Running OOM in TEDPolicy with 900 stories (1.10.0)

Hey folks, was upgrading my Rasa version from 1.4.6 to 1.10.0 and using the new TEDPolicy that I have access to, but I’m running into an issue with memory when trying to train a new model. I have 16Gb of memory and haven’t had issues training with the KerasPolicy previously. I’ve noticed that once the core training kicks in (after tracker processing) memory fills up then the training session crashes.

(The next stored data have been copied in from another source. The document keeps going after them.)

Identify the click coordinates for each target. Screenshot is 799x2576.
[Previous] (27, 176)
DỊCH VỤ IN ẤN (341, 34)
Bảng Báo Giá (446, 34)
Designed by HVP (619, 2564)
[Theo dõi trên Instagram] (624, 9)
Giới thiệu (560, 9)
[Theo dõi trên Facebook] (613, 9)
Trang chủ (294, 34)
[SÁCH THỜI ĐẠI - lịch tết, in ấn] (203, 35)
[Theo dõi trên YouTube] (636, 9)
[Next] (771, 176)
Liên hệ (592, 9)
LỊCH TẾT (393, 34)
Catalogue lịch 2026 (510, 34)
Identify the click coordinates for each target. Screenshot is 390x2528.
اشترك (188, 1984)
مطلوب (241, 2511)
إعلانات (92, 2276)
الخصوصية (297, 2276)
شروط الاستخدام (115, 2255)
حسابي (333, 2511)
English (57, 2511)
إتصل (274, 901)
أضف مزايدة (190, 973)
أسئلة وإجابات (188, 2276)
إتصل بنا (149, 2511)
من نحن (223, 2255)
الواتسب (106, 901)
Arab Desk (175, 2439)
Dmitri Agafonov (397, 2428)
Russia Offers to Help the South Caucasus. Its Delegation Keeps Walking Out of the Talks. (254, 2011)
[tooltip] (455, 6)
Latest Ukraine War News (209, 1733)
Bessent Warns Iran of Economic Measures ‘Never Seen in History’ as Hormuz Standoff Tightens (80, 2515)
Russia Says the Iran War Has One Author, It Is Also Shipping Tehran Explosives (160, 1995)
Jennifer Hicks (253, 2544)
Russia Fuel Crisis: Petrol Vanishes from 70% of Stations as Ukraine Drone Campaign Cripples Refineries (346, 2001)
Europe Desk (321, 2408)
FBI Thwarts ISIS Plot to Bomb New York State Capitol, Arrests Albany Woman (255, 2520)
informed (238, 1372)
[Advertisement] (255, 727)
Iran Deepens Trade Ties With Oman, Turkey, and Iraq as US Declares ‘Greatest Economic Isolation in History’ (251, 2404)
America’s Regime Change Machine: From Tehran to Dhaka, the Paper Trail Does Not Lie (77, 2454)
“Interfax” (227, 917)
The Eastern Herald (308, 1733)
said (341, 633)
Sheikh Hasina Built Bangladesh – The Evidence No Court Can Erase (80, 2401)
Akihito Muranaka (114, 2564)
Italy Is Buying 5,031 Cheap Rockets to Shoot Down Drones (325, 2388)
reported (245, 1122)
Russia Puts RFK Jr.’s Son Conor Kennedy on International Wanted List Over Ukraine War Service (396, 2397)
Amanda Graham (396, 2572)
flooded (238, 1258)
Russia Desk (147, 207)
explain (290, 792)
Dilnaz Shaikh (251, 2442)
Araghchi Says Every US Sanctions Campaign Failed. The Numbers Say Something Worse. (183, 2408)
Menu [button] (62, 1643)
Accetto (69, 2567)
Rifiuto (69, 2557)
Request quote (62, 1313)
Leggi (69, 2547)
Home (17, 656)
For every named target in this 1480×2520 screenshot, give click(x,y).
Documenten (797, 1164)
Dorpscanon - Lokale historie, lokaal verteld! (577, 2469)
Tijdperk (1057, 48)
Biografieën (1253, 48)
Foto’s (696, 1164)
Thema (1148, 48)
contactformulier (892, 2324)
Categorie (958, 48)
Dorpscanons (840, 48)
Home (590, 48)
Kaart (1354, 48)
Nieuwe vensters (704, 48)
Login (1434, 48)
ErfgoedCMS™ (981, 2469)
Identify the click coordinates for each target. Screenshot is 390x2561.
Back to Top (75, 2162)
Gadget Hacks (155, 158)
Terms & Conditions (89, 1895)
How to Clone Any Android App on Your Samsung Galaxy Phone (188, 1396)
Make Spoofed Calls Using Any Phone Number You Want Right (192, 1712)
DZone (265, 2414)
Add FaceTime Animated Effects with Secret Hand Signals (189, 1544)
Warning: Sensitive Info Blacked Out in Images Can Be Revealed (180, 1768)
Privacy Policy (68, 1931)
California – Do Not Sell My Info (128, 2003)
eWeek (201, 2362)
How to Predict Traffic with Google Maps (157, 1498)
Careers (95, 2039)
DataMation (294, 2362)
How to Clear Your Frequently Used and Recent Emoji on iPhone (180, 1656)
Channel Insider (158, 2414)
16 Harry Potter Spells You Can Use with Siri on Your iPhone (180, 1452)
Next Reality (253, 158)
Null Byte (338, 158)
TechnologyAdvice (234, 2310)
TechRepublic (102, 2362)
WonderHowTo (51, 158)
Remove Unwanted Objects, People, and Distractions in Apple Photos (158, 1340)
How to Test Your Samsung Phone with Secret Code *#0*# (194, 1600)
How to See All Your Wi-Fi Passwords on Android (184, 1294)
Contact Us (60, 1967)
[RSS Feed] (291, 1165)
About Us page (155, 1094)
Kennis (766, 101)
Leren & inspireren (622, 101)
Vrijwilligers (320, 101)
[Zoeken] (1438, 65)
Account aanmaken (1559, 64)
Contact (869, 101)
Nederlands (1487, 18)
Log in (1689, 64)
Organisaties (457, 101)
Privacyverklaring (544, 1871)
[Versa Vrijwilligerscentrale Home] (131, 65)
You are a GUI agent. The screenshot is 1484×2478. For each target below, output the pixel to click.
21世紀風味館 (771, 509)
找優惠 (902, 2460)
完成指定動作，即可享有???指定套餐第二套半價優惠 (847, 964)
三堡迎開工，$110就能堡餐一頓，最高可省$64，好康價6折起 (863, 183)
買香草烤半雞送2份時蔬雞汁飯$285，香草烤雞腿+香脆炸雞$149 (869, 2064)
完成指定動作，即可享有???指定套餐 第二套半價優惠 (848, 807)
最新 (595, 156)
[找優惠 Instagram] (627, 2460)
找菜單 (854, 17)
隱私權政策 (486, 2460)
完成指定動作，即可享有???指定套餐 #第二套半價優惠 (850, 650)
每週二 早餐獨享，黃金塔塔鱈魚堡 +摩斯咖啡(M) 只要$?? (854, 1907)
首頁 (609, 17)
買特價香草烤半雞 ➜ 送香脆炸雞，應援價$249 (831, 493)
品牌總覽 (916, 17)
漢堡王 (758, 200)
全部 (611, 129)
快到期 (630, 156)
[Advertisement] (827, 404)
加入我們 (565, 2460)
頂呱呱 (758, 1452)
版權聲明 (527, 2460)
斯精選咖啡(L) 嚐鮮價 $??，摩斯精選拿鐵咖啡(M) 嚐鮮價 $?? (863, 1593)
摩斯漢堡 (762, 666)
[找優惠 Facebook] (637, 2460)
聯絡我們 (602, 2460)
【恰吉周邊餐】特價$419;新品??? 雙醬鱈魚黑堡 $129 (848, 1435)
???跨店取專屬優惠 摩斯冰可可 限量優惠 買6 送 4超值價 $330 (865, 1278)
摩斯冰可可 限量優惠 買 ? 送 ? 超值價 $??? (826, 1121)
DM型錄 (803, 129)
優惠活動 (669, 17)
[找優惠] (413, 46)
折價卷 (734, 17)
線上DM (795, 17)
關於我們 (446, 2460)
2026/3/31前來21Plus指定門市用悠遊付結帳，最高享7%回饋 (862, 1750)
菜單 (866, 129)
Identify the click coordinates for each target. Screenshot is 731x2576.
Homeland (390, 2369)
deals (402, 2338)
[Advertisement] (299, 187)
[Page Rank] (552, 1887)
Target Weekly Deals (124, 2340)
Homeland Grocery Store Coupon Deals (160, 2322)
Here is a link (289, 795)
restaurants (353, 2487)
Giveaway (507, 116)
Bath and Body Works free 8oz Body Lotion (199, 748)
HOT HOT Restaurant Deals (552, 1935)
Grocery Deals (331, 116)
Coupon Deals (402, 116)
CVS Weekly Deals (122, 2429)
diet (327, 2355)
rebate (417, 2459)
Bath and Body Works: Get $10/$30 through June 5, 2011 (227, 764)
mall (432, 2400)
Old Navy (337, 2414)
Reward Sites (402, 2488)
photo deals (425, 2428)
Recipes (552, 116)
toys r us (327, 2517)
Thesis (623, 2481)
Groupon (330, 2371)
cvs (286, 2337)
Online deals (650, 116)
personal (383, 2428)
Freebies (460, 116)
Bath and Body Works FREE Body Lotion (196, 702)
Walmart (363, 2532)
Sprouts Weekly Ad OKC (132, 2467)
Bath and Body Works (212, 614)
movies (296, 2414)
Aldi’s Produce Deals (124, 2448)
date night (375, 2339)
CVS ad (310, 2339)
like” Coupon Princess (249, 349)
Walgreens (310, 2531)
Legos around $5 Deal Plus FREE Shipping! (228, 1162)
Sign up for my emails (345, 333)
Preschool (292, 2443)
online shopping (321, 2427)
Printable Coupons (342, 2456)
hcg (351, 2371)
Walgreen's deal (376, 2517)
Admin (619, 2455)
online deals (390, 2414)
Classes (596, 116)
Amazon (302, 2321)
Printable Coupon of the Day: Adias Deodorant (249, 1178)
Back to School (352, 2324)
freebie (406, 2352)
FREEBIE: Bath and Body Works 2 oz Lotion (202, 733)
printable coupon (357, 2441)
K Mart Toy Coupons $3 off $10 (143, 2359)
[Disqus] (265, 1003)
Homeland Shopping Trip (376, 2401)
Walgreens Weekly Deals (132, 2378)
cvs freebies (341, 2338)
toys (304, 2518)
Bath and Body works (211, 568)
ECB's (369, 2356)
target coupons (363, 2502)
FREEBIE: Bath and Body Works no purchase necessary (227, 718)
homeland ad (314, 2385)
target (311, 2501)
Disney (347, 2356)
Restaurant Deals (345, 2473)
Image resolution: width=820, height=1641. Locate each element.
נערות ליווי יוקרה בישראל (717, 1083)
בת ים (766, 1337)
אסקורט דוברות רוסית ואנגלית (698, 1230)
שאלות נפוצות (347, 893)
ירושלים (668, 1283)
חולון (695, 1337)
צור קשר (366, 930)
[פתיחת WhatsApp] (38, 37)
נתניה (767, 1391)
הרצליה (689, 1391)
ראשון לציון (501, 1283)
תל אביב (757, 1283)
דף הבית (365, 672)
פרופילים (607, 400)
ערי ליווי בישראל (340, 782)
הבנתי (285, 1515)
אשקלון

This is my current configuration:

config.yml
language: "en"

pipeline:
  - name: ConveRTTokenizer
  - name: ConveRTFeaturizer
  - name: RegexFeaturizer
  - name: LexicalSyntacticFeaturizer
  - name: CountVectorsFeaturizer
  - name: CountVectorsFeaturizer
    analyzer: "char_wb"
    min_ngram: 1
    max_ngram: 4
  - name: DIETClassifier
    epochs: 100
  - name: EntitySynonymMapper
  - name: ResponseSelector
    epochs: 100
  - name: DucklingHTTPExtractor
    url: http://duckling:8000
    dimensions:
      - time
      - number
      - phone-number
    locale: en_US
    timezone: America/New_York

policies:
  - name: TwoStageFallbackPolicy
    nlu_threshold: 0.5
    ambiguity_threshold: 0.01
    core_threshold: 0.01
    fallback_core_action_name: action_default_fallback
    fallback_nlu_action_name: flag_conversation_for_review
    deny_suggestion_intent_name: incorrect_intent
  - name: AugmentedMemoizationPolicy
    max_history: 10
  - name: MappingPolicy
  - name: TEDPolicy
    epochs: 300
    max_history: 5
    batch_size: 8
    featurizer:
      - name: MaxHistoryTrackerFeaturizer
        state_featurizer:
          - name: LabelTokenizerSingleStateFeaturizer

I’ve messed around and changed from a linear batch_size to just leaving it as a single value, but something that I ran into when batch_size was set to [64, 128] was this message, which I’m guessing is the same issue I’m running into even with a batch_size of 8, though in that case the process is just being killed. I don’t know exactly the internals for how this stuff works, but I’m guessing it’s because it’s trying to load the entire training data set in memory as a single array?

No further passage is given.